La Banque mondiale annonce 4 milliards $ pour 51 pays dont 26 en Afrique, Lutte contre le Covid-19

Selon l’OMS Afrique, depuis le 3 mai, le continent est entré dans sa troisième vague de la pandémie Covid19. Avec près de 5,3 millions de cas et 139 000 décès, l’Afrique reste le continent le moins touché. Mais cette nouvelle vague inquiète car elle se propage plus vite que les précédentes.

Au total, ce sont plus de 4 milliards de dollars qui seront mis à la disposition de 51 pays en développement pour l’achat et le déploiement de vaccins Covid-19 dont plus de la moitié en Afrique.
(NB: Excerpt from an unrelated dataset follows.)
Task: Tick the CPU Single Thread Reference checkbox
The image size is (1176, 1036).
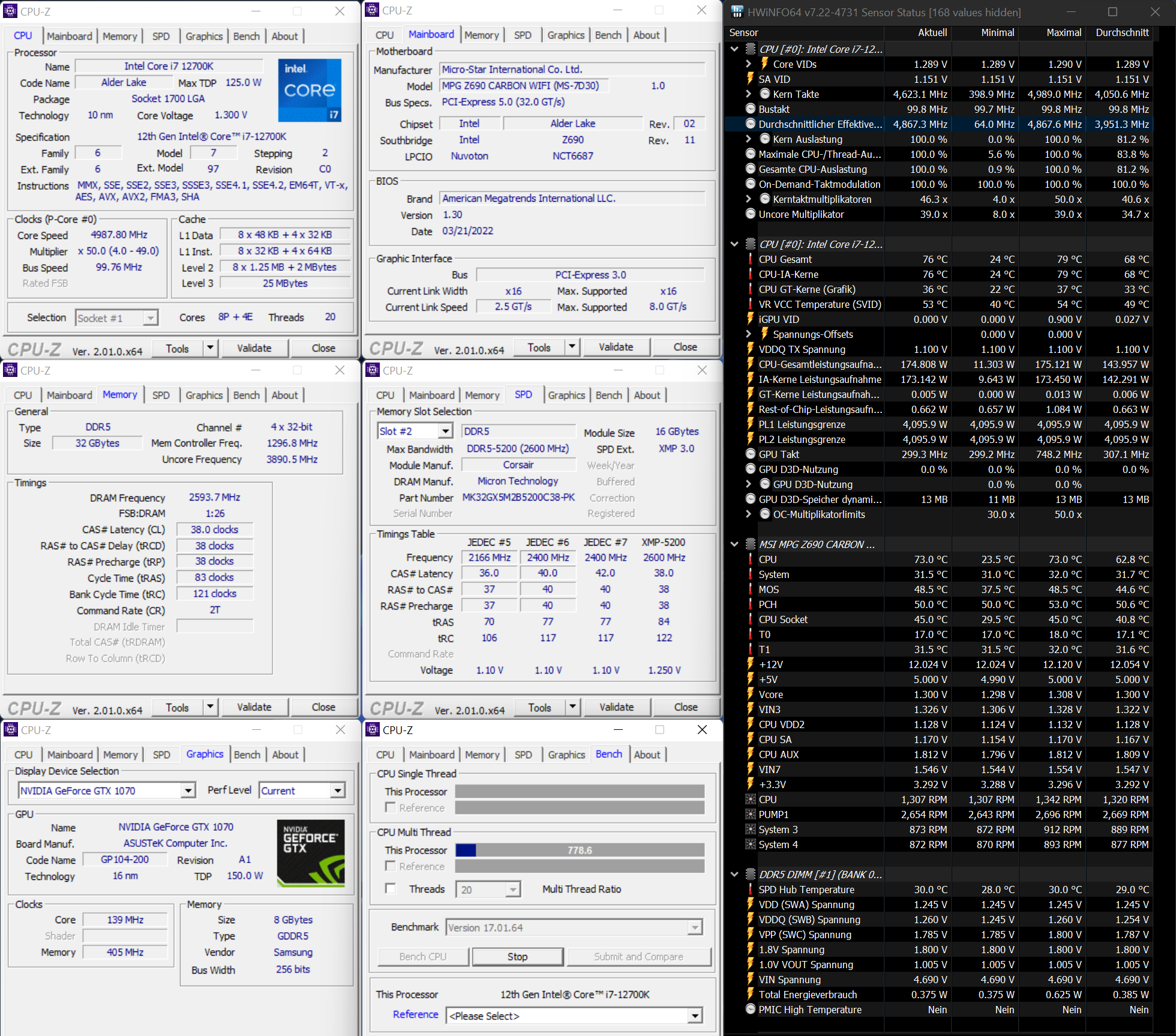Action: click(x=391, y=807)
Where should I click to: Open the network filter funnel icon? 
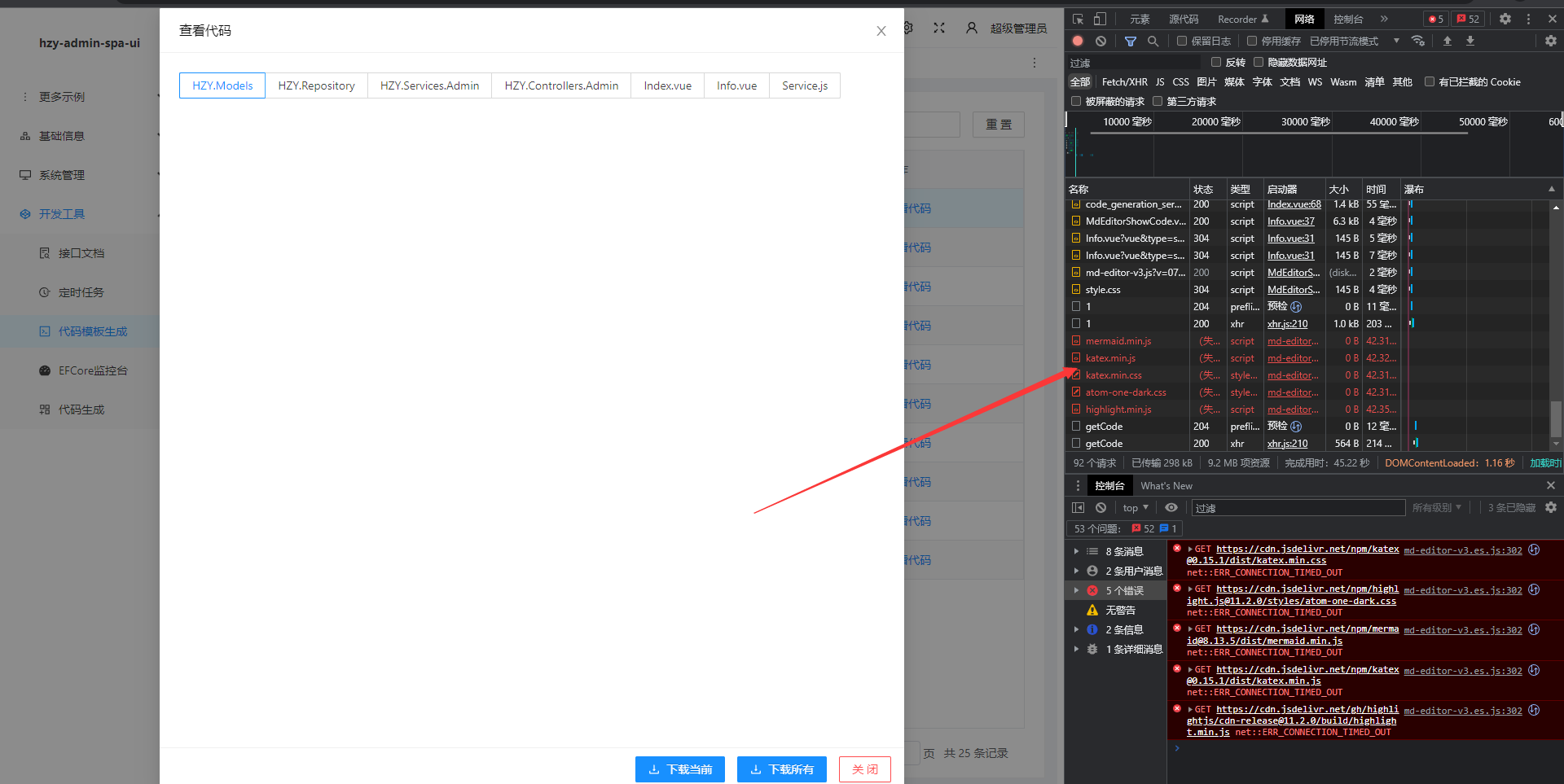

Cette action de la Banque mondiale s’inscrit dans le cadre de son engagement à aider les pays à revenu faible et intermédiaire à acquérir et distribuer des vaccins et à renforcer leurs systèmes de santé.

« Des défis importants subsistent en ce qui concerne le déploiement du vaccin et l’hésitation [à se faire vacciner, ndlr]. Nous prenons des mesures sur tous les fronts pour relever ces défis, en travaillant en solidarité avec les partenaires internationaux et régionaux pour acheminer les doses au plus grand nombre de personnes possible et pour améliorer la surveillance, la préparation et la réponse aux maladies. » a précisé Axel van Trotsenburg, directeur général des opérations de la Banque mondiale.

Les 26 pays africains concernés sont le Bénin, le Cap-Vert, les Comores, la République du Congo, la Côte d’Ivoire, la République démocratique du Congo, l’Eswatini (ex Swaziland), l’Éthiopie, la Gambie, le Ghana, la Guinée, la Guinée Bissau, le Kenya, le Lesotho, Madagascar, le Malawi, le Mozambique, le Niger, le Rwanda, le Sénégal, la Sierra Leone, le Soudan du Sud, le Soudan, le Togo, la Tunisie et la Zambie.

Ce financement sera utilisé par ces États bénéficiaires pour acquérir des doses par l’intermédiaire de COVAX, de l’Africa Vaccine Acquisition Task Team (AVATT) ou d’autres sources.

Notons qu’au total, la Banque mondiale espère aider à vacciner jusqu’à 400 millions d’Africains, sur un continent où les campagnes de vaccinations sont ralenties par les difficultés d’approvisionnement et les appréhensions des populations concernant des risques d’effets négatifs.